While Governor Jerry Brown was praising California’s efforts to combat climate change in his State of the State speech, his signature program to reduce greenhouse gases was being challenged in court.
California’s cap-and-trade program is a central part of the state’s effort to reduce carbon emissions. It requires companies to buy, at auction, permits to emit the heat-trapping gases. Morning Star Packing, a tomato processing company that falls under the regulations, claims that requiring companies to purchase permits is unconstitutional.
“They are not valid regulatory fees. They were not approved by a two-thirds vote of the legislature," says Tony Francois with the Pacific Legal Foundation, which represents the company and other businesses in the lawsuit.
Francois says the permits amount to an illegal tax.
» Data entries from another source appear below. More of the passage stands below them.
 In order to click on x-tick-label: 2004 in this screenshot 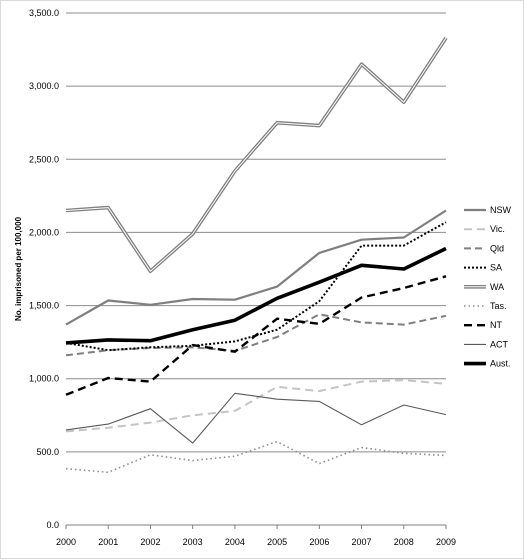, I will do `click(235, 542)`.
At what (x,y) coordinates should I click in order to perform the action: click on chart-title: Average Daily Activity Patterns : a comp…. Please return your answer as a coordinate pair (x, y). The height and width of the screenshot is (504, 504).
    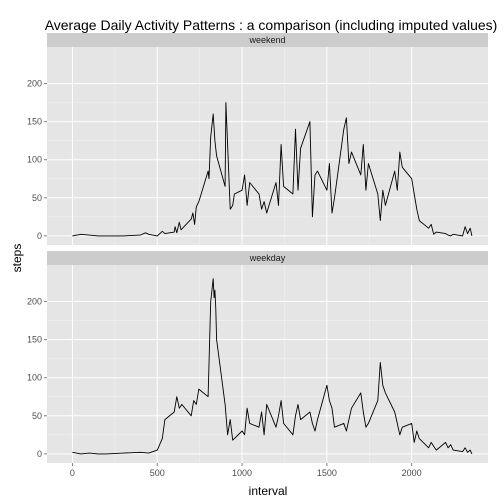
    Looking at the image, I should click on (272, 25).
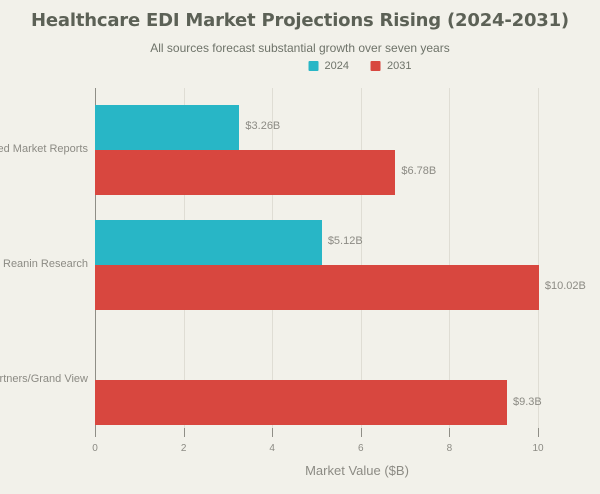 This screenshot has width=600, height=494. I want to click on legend-item-2031: 2031, so click(391, 66).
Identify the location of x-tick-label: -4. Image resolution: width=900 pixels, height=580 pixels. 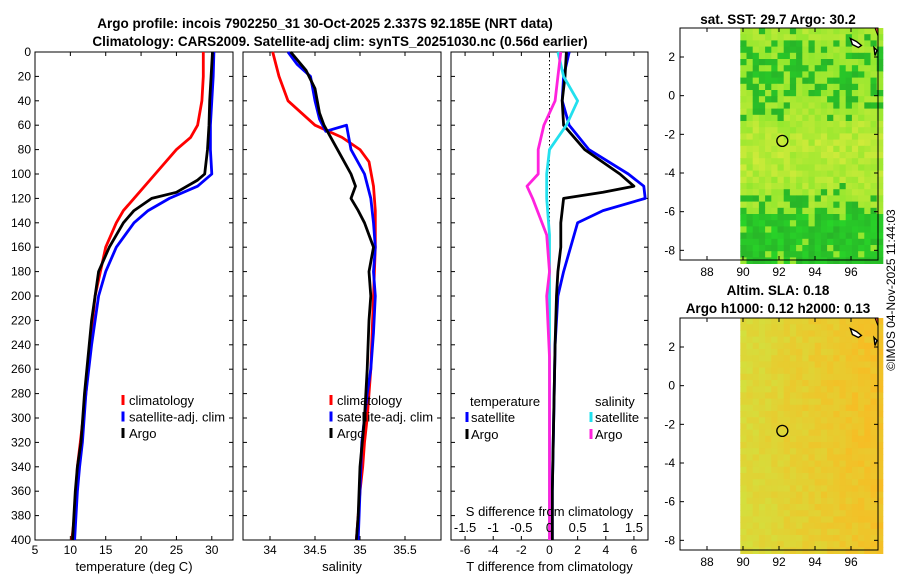
(494, 550).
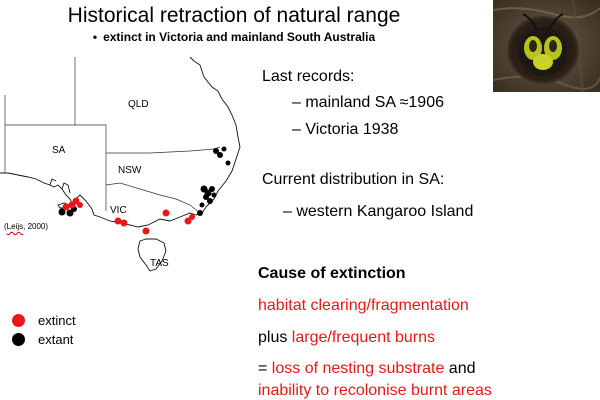  What do you see at coordinates (308, 76) in the screenshot?
I see `last-records-heading: Last records:` at bounding box center [308, 76].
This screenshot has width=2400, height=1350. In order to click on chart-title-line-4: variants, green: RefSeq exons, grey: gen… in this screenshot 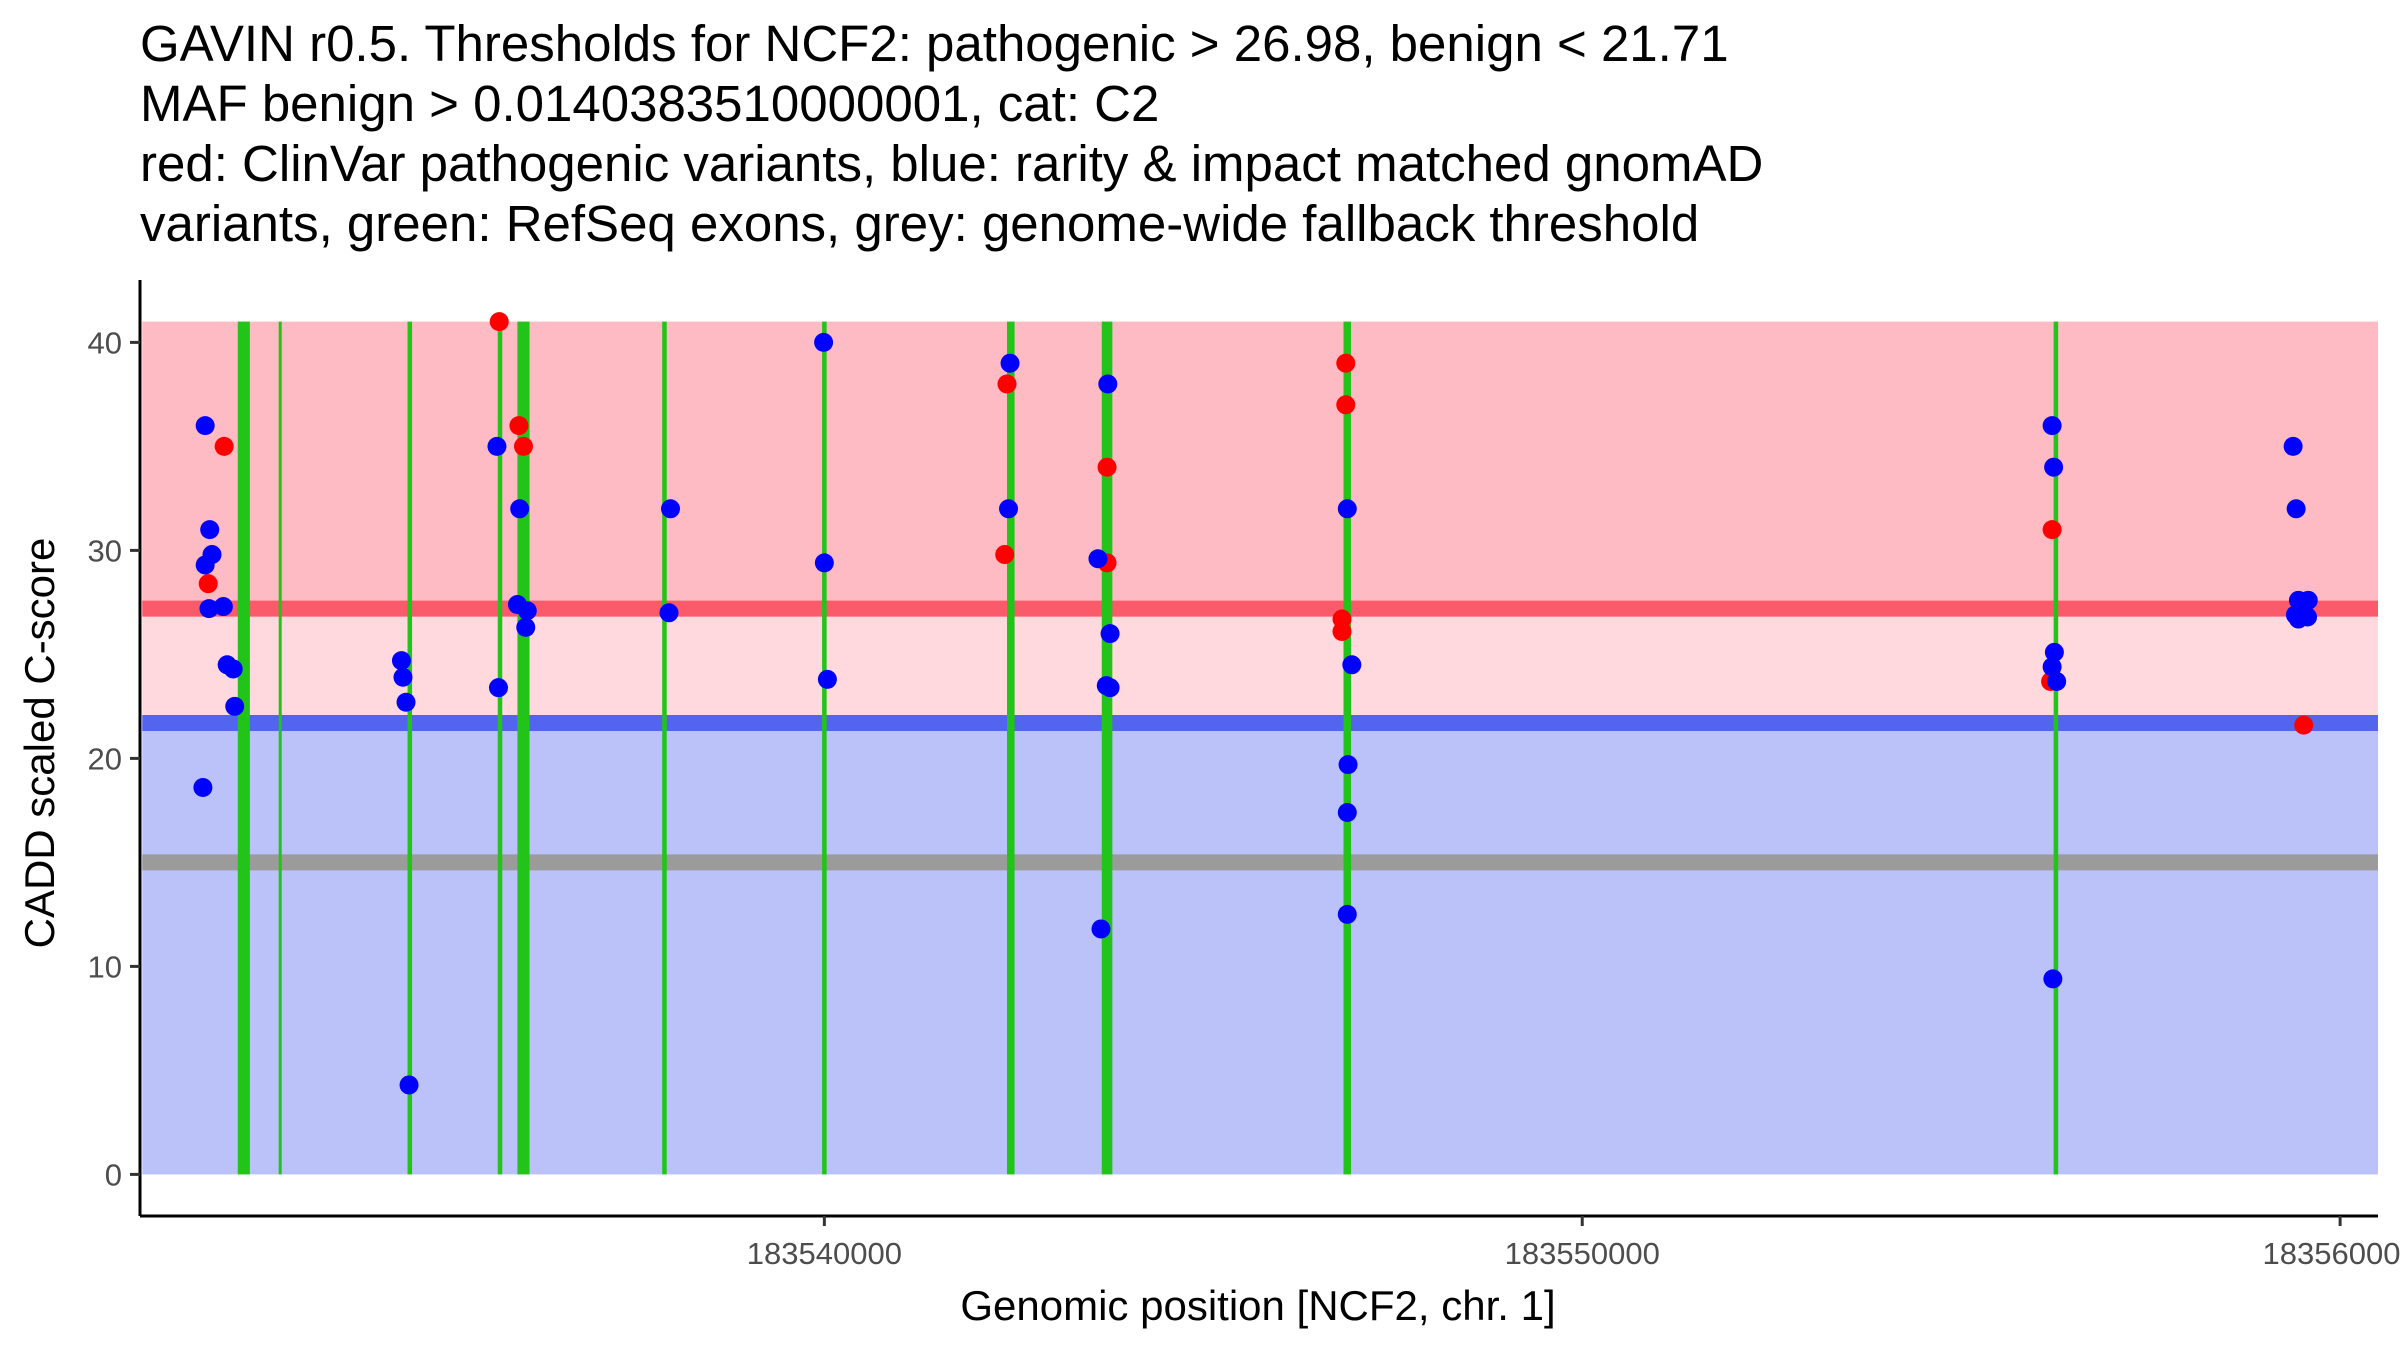, I will do `click(920, 224)`.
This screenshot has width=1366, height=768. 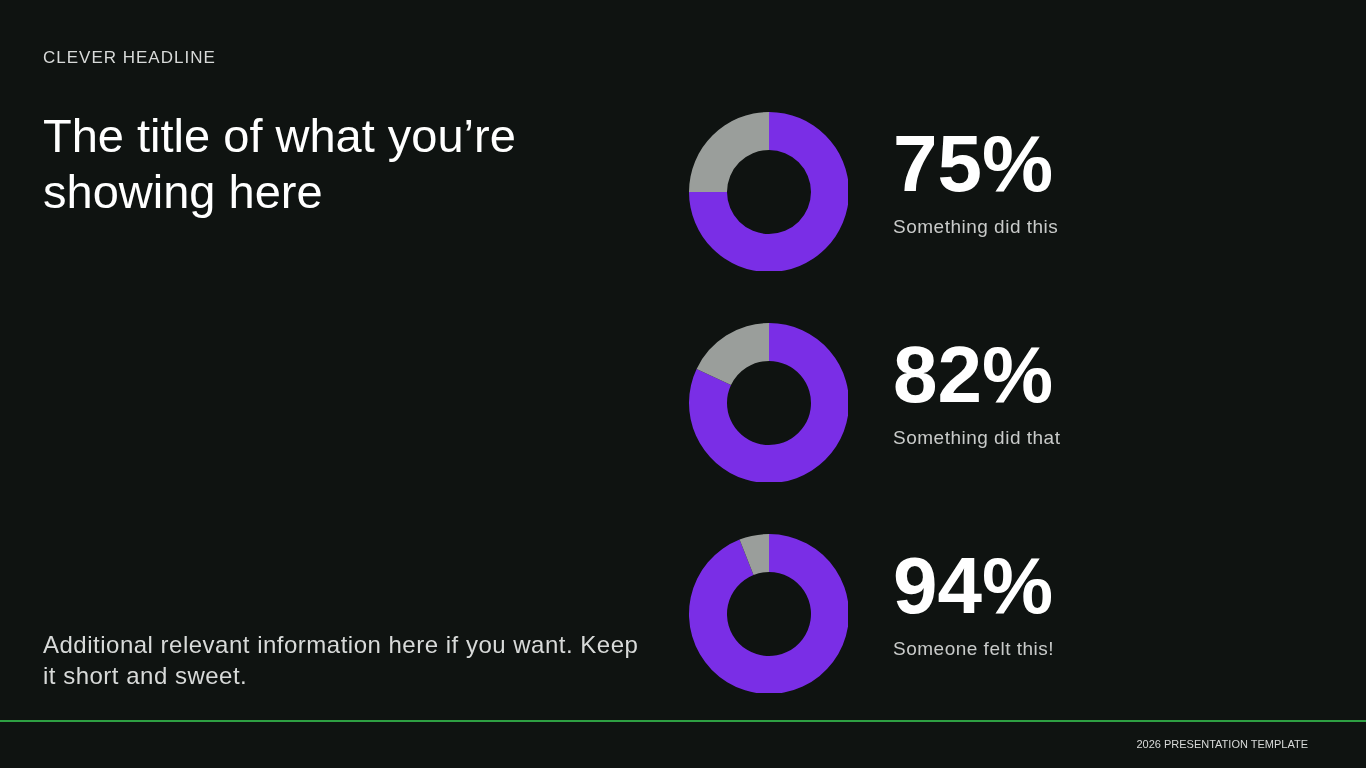 What do you see at coordinates (976, 227) in the screenshot?
I see `text: Something did this` at bounding box center [976, 227].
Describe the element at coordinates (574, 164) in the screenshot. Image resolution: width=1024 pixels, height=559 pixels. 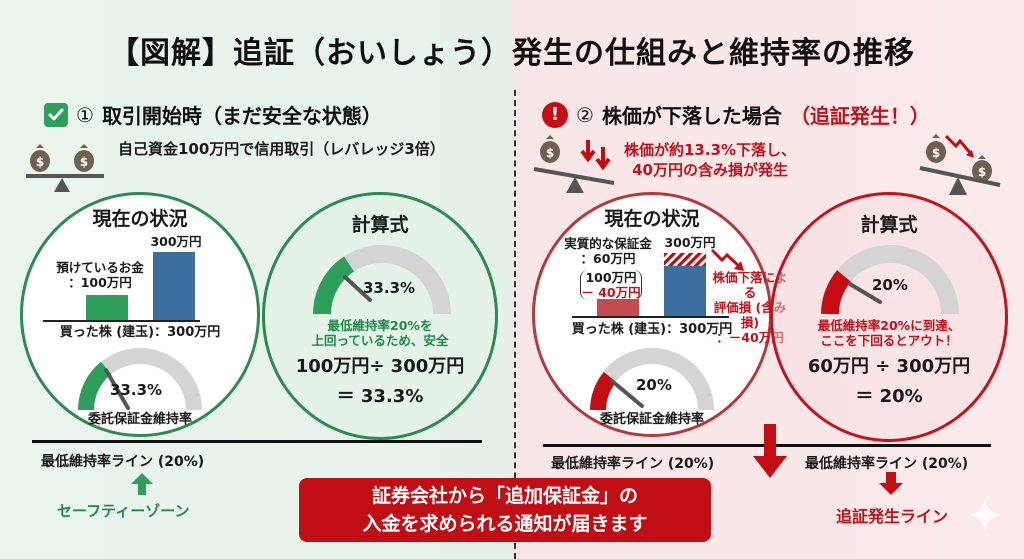
I see `tilted-scale-icon: $` at that location.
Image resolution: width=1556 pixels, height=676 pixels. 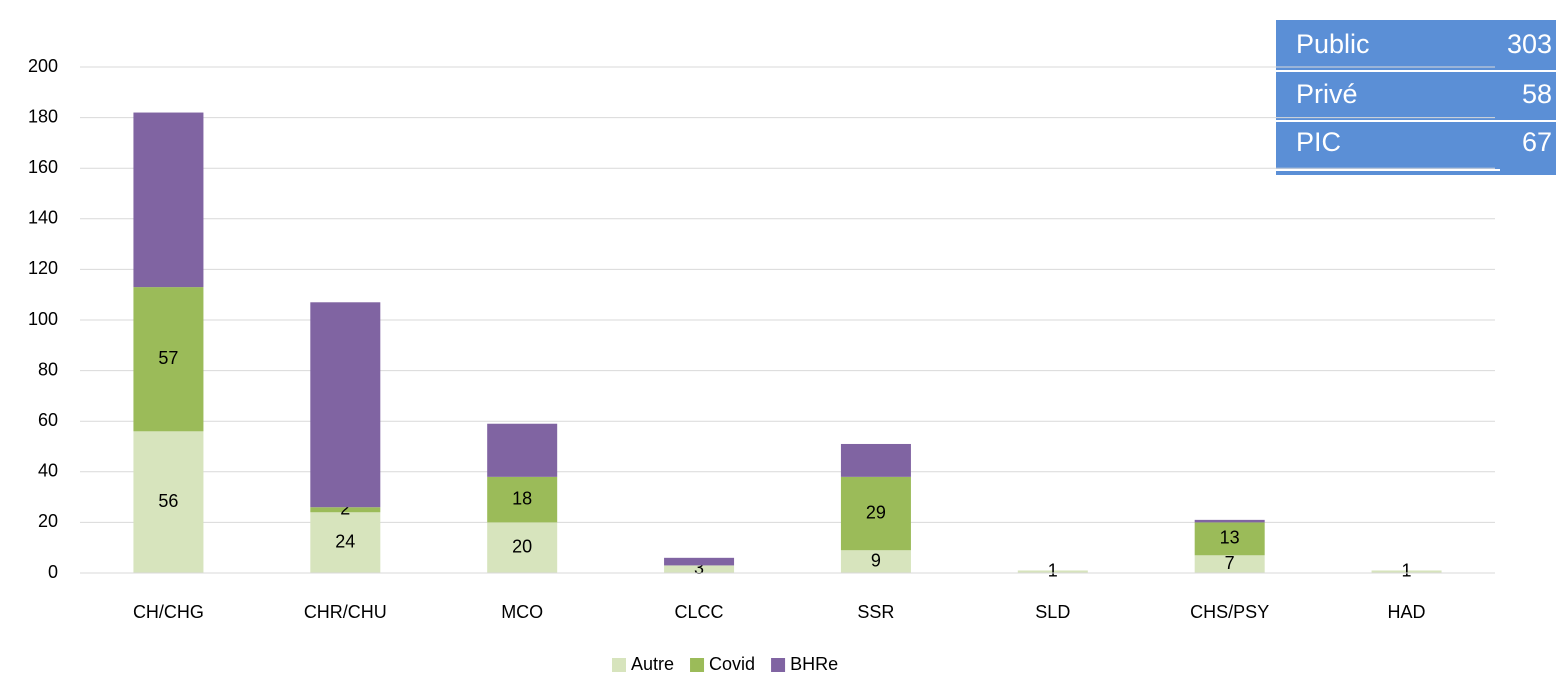 I want to click on data-label: 2, so click(x=345, y=509).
So far, the cap-and-trade auctions have raised $4.4 billion.
The state and the Natural Resourcs Defense Council are defending the program.
“The government is not setting the price, you’re getting something of value in return, and you have other means of complying other than going to the auction for emission allowances," argues Alex Jackson, an attorney with the NRDC. "Those are typical hallmarks that courts rely on to distinguish taxes from other bona fide regulatory charges.”
Judges from the California 3rd District Court of Appeal heard arguments, but have 90 days to issue a decision in the case.
In 2013, a Sacramento County Superior Court judge upheld the constitutionality of the program.
Whatever the outcome, the case will likely head to the California Supreme Court.
Jackson says the case strikes at the heart of how the cap-and-trade program operates.
"Certainly California's climate leadership is not entirely condensed into this one program, but I think this case will have broad ramifications depending on its outcome," says Jackson.